First let’s address the obvious. We are not taught dental ergonomics in an effective manner in school; we sit in chairs that have existed from the Stone Age and have resorted to adjusting ourselves versus adjusting the situation ergonomically in order to get the task done.

Long hours in awkward positions, leaning over patients, added to high amounts of stress result in a large number of repetitive strain injuries. Stress to the low back, neck, arms and diminished muscle strength affects your body until you become fatigued and a negative cycle emerges where you slouch and strain even more.

Consider these findings from a national dental hygiene survey published in 2012. Of the 1,210 respondents:

  • 51% reported one or more injuries to their neck, shoulders, or mid to upper back areas
  • 53.1% took OTC pain relievers
  • 14% took prescription pain meds to get relief
  • 38% of them had to reduce their work hours!

Reduced work hours? What would that mean to you? Some of us will sacrifice our bodies to work in pain to make a paycheck. Some of us will work with diminished muscle strength, therefore rendering sub-optimal care and perpetuating damage. Some may find themselves out of employment due to maximizing sick days.

Still thinking that working ergonomically is not worth its weight in gold?

A proper chair is a good starting point. Traditional operatory chairs offer little to no support and contribute to injury. Find a chair that allows back height and angle adjustments, adjustable armrests and adjustable tilt tension to fit your height, weight and stature. The optimal position should be dental neutral, meaning that the chair supports proper center of balance and maintains spinal alignment, with your knees slightly lower than your hips and your feet firmly planted on the floor shoulder width apart in front of your hips. The chair should allow you to change positions often and remain supported.

Saddle seating is new to most of the offices I consult with. Saddle seating improves leg circulation and reduces fatigue from an unstable center of balance. More often, the dental hygienist is the first in the office to get a saddle stool and when the rest of the team notices that s/he is joyful, more productive and without pain, they immediately want their own.

There are several companies selling stools, so do your research and invest in the stool that fits you best. Some facts to consider:


Not all seats are created equal. You do not want another pancake seat! Is the seat size small enough to allow you to sit closer to the patient?


What material is used on the seat? My stool is made with silver ion technology that renders it safe against odor and stain causing bacteria. Look for the most advanced technology integrated into seat materials, from the multiple layers of foam to the craftsmanship that is used to eliminate unhealthy pressure on the hips.


Does it provide improved stability and balance without the fear of falling over? Can it be adjusted to different heights easily? Does it enhance support as you move about the operatory? Do the casters glide across the carpet or floor easily?

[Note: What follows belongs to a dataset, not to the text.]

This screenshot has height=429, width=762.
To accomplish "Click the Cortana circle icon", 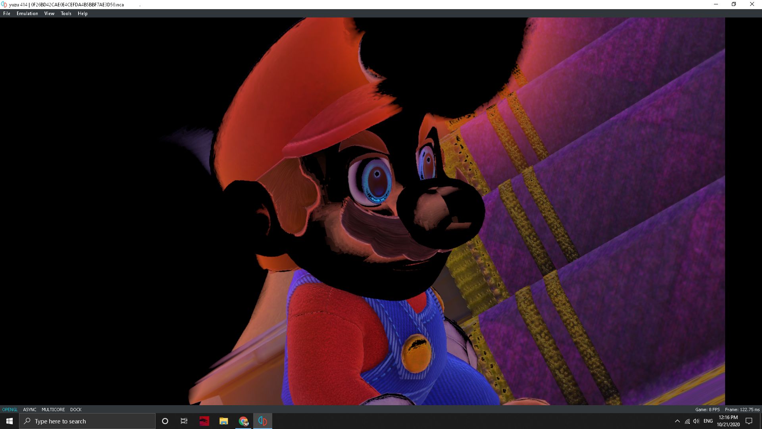I will 165,421.
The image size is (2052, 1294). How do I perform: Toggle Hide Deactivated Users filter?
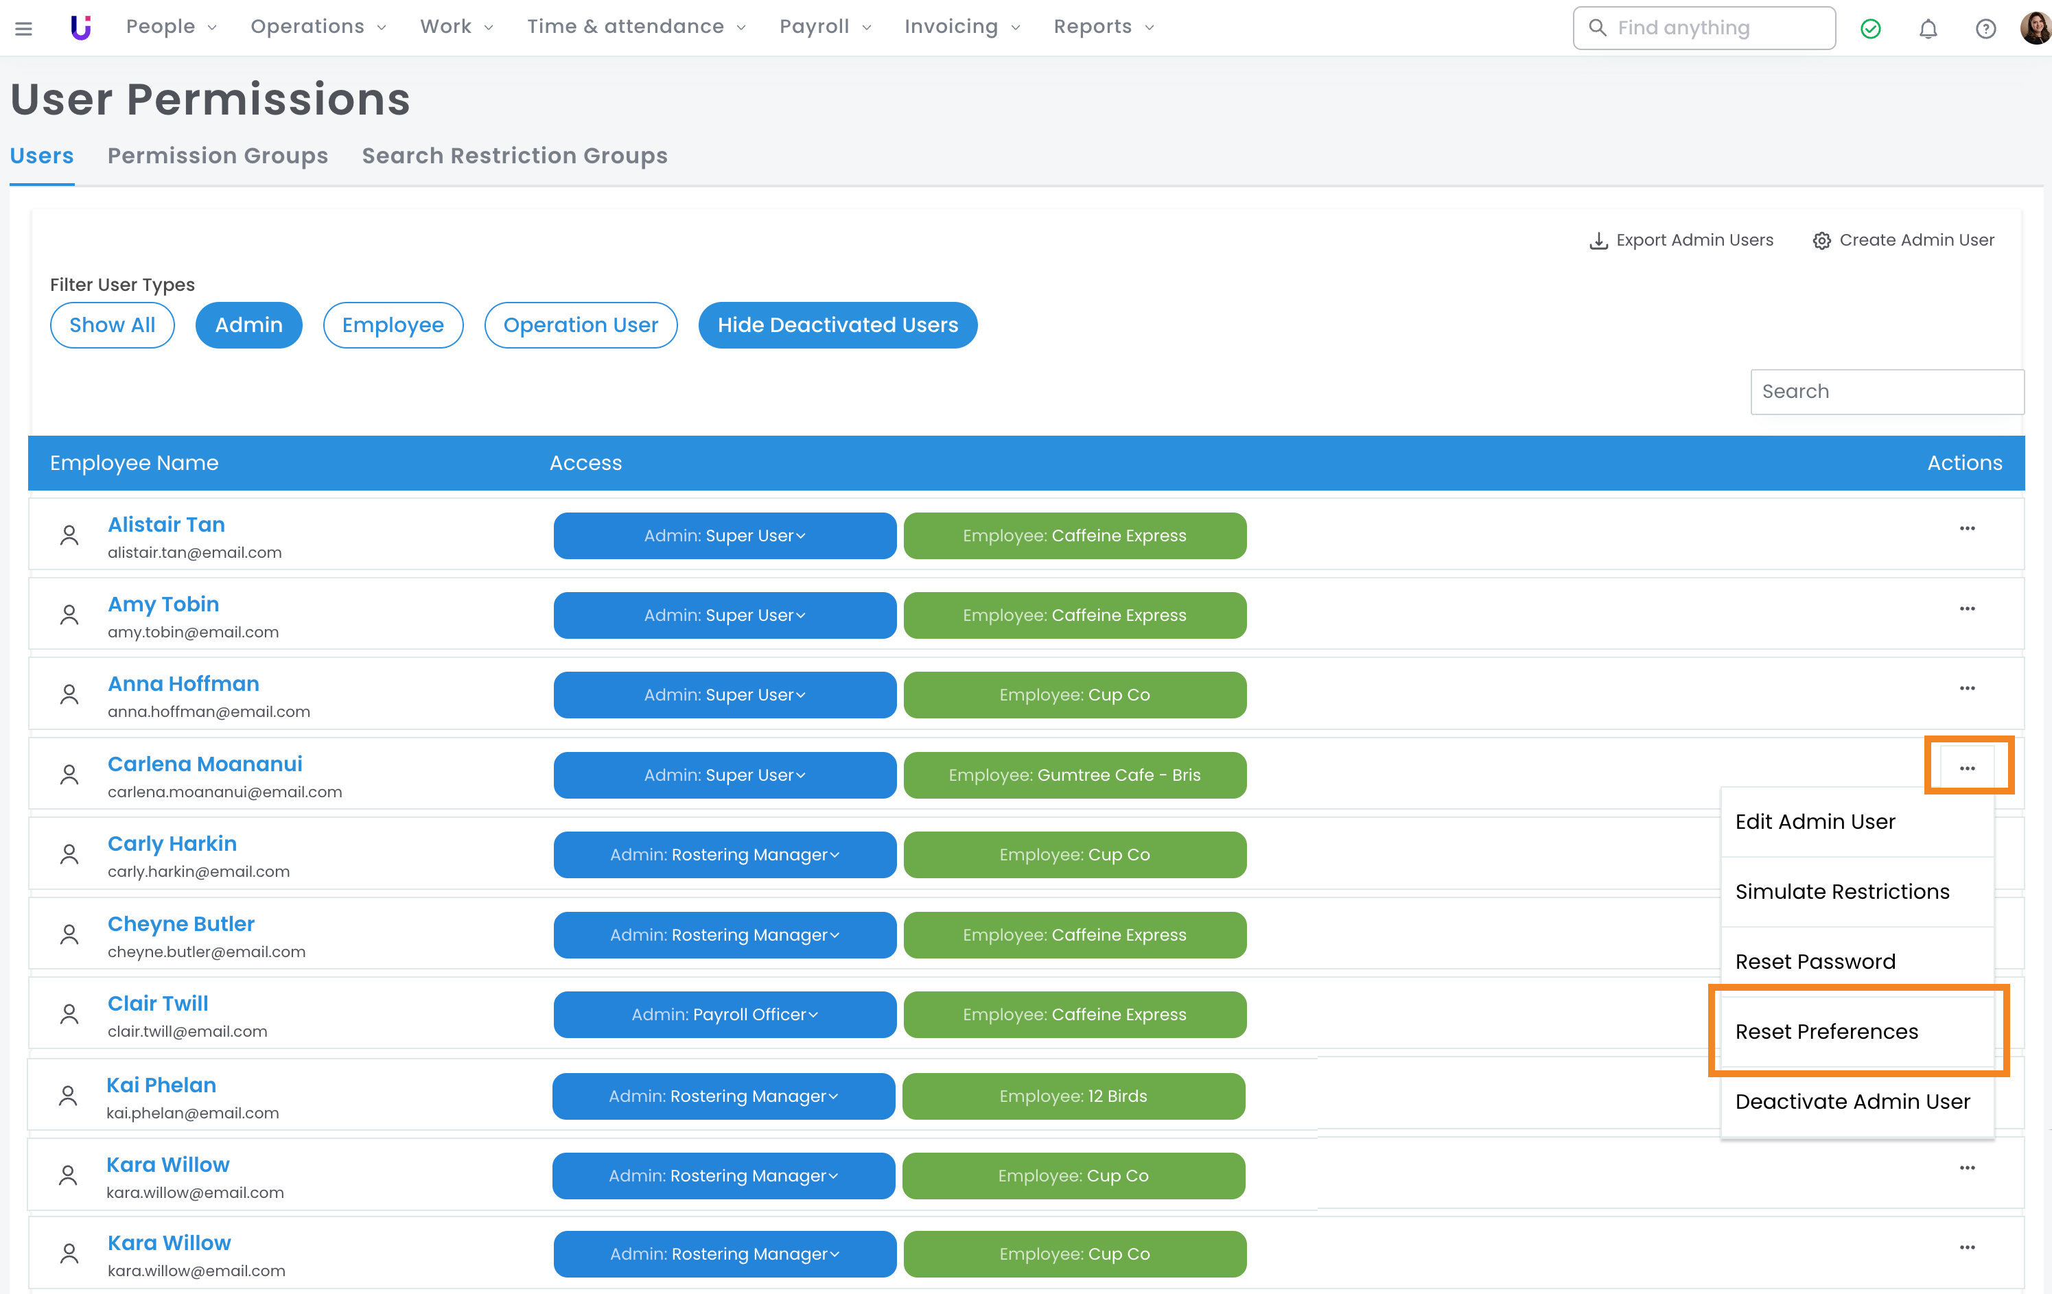[837, 325]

Where is the stool manufactured? This is where your investment skills take over your frugal mind. (Save frugality for cotton rolls and paper products.)

When you do your homework and your ergonomic goals with your representative, you will be happy with the ability to continue to care for patients in a more comfortable and productive manner for a very, very long time.

Benjamin Franklin said, “An ounce of prevention is worth a pound of cure.” So why not start now?